Und wenn du meinst, ich müsse danach einfühlsam und psychologisch korrekt handeln, weil du dich sonst nicht „gehalten“ fühlst, dann hast du nicht verstanden, wer ich bin.
Ich halte niemanden. Ich lasse Raum. Wer ihn füllt, muss es selbst tun.
IX. D/s braucht Klarheit – nicht Erlösung
Allgemeines Wissen:
Eine stabile D/s-Dynamik basiert auf Verlässlichkeit, gegenseitigem Respekt und einem klaren Verständnis der eigenen Rolle. Sie ist keine Therapie, kein Eskapismus, kein Reparaturversuch. Sie ist eine Praxis – ein gelebter Ausdruck von Beziehung, Konsens und Intimität in klaren Formen.
Die Rollen innerhalb von D/s dürfen intensiv, dramatisch, voller Symbolik sein – aber sie dürfen niemals therapeutisch überfrachtet werden. Sobald eine Seite anfängt, Heilungsprozesse einzufordern, ohne dies explizit zu reflektieren oder zu entkoppeln, gerät das gesamte Gefüge ins Wanken.
Mein Wissen:
Ich lebe D/s als O, weil es mir entspricht. Nicht, weil ich etwas kompensieren muss.

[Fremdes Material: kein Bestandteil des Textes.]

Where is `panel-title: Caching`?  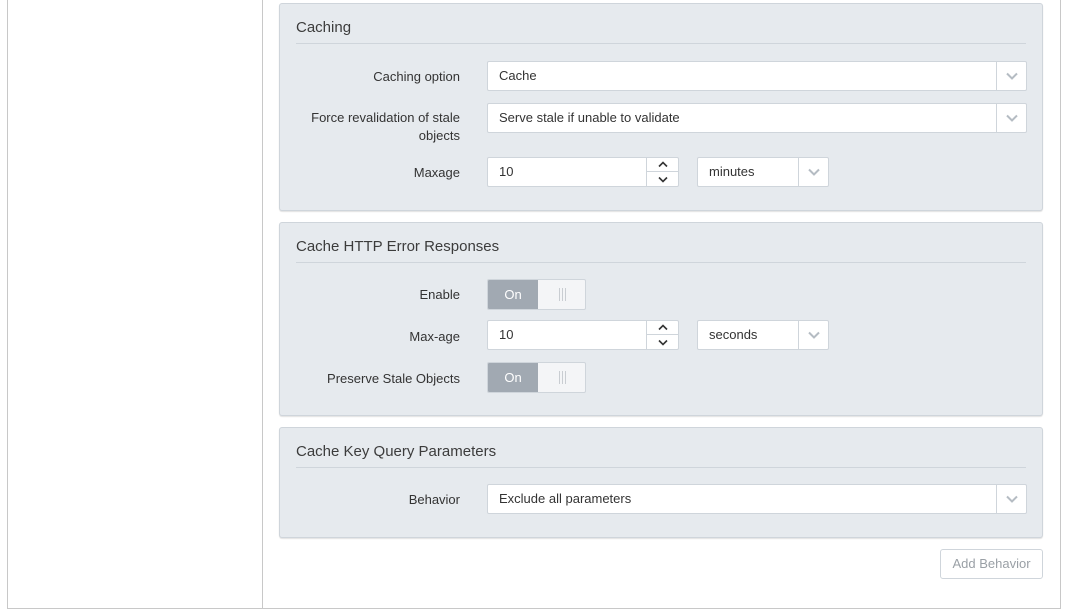
panel-title: Caching is located at coordinates (324, 28).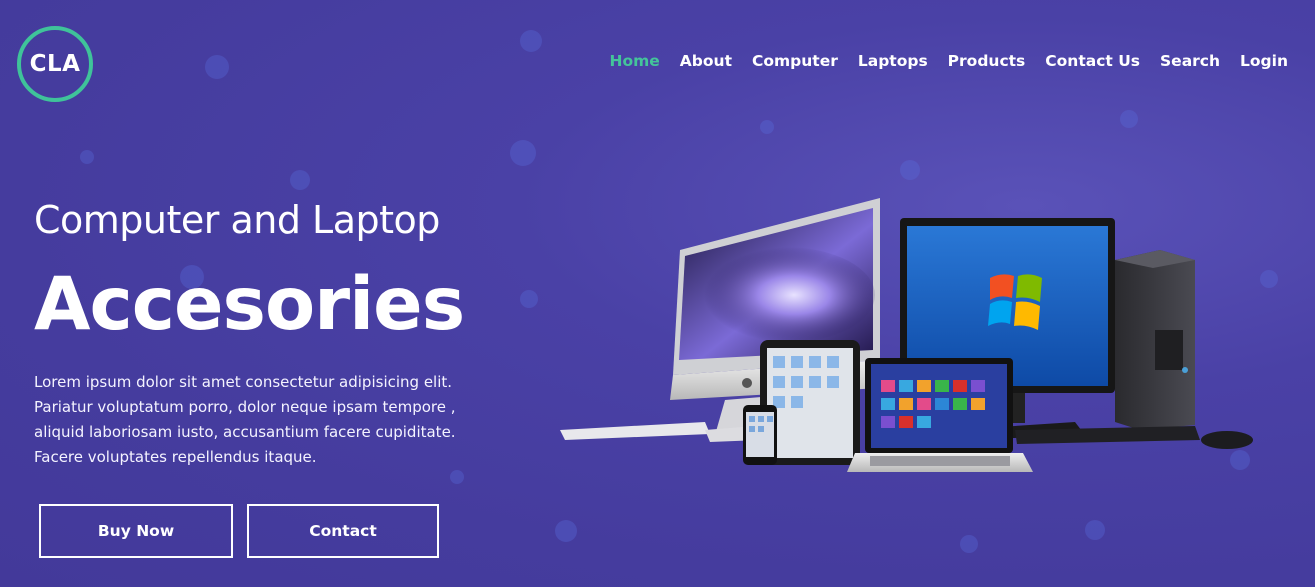 This screenshot has width=1315, height=587. I want to click on nav-search: Search, so click(1190, 61).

Ich unterwerfe mich nicht, um gesehen zu werden – ich unterwerfe mich, weil es meine Würde ist. Ich brauche keine ständigen „Check-ins“, keine Deutungsangebote, keine psychologische Begleitung. Ich brauche Klarheit. Struktur. Nähe, die nicht erklärt werden muss.
Ich bin nicht deine Therapie.
Ich bin nicht deine Erlösung.
Ich bin der Mensch, der dir vertraut – unter klaren Bedingungen.
Und ich erwarte, dass du sie respektierst.
Wenn wir beide das tun, kann aus D/s ein Raum entstehen, der stärker ist als viele konventionelle Beziehungen. Nicht, weil er heilend ist – sondern weil er ehrlich ist.
X. Glossar
Aftercare
Nachsorge nach einer Session. Kann Gespräche, Kuscheln, Getränke, Raum für Rückzug oder emotionale Begleitung beinhalten. Ist freiwillig, nicht verpflichtend.
Quelle: https://www.bvsm.de/bdsm-lexikon/
BDSM
Oberbegriff für Praktiken und Identitäten rund um Bondage, Disziplin, Dominanz, Submission, Sadismus und Masochismus.
Quelle: https://www.dgfs.de/bdsm
Demütigung
Einvernehmliche Handlung, die auf die psychische Wirkung von Herabsetzung oder Bloßstellung zielt – oft Teil erotischer Machtdynamik.
Quelle: https://bvsm.de/leitfaden-psyche-und-bdsm.pdf
Dissoziation
Psychischer Zustand der Abspaltung von Wahrnehmung, Bewusstsein oder Körperempfinden – kann im Kontext von Subspace auftreten.
Quelle: https://www.dgpt.de
D/s (Dominance & submission)
Einvernehmliches Machtgefälle zwischen mindestens zwei Personen; klar strukturierte Rollenverteilung.
Quelle: https://www.bvsm.de
Domspace
Veränderter Bewusstseinszustand auf der dominanten Seite – vergleichbar mit einem Flow-Zustand.
Quelle: https://www.lovinglybdsm.net
Erotic Power Exchange (EPE)
Kurzfristige, erotische Machtdynamik ohne dauerhafte Alltagsdurchdringung – Gegenteil von TPE.
Quelle: https://www.kerkerkultur.de
Krisentelefon (Deutschland)
Telefonseelsorge bei psychischen Belastungen. Kostenlos erreichbar unter 0800-1110111.
Quelle: https://www.telefonseelsorge.de
Risk-Aware Consensual Kink (RACK)
BDSM-Prinzip: bewusstes Einlassen auf riskante Praktiken bei vollständigem Konsens aller Beteiligten.
Quelle: https://www.bdsmwiki.info/RACK
Safeword
Abgesprochenes Codewort zum Abbruch oder zur Modifikation einer Session. Ampelsystem („Rot“, „Gelb“, „Grün“) ist weit verbreitet.
Quelle: https://www.bvsm.de/safeword
Subspace
Tranceähnlicher Zustand, der durch intensive körperliche oder emotionale Reize ausgelöst werden kann.
Quelle: https://www.bdsminfo.de
Total Power Exchange (TPE)
Lebensform, bei der die Machtübertragung dauerhaft und umfassend gelebt wird.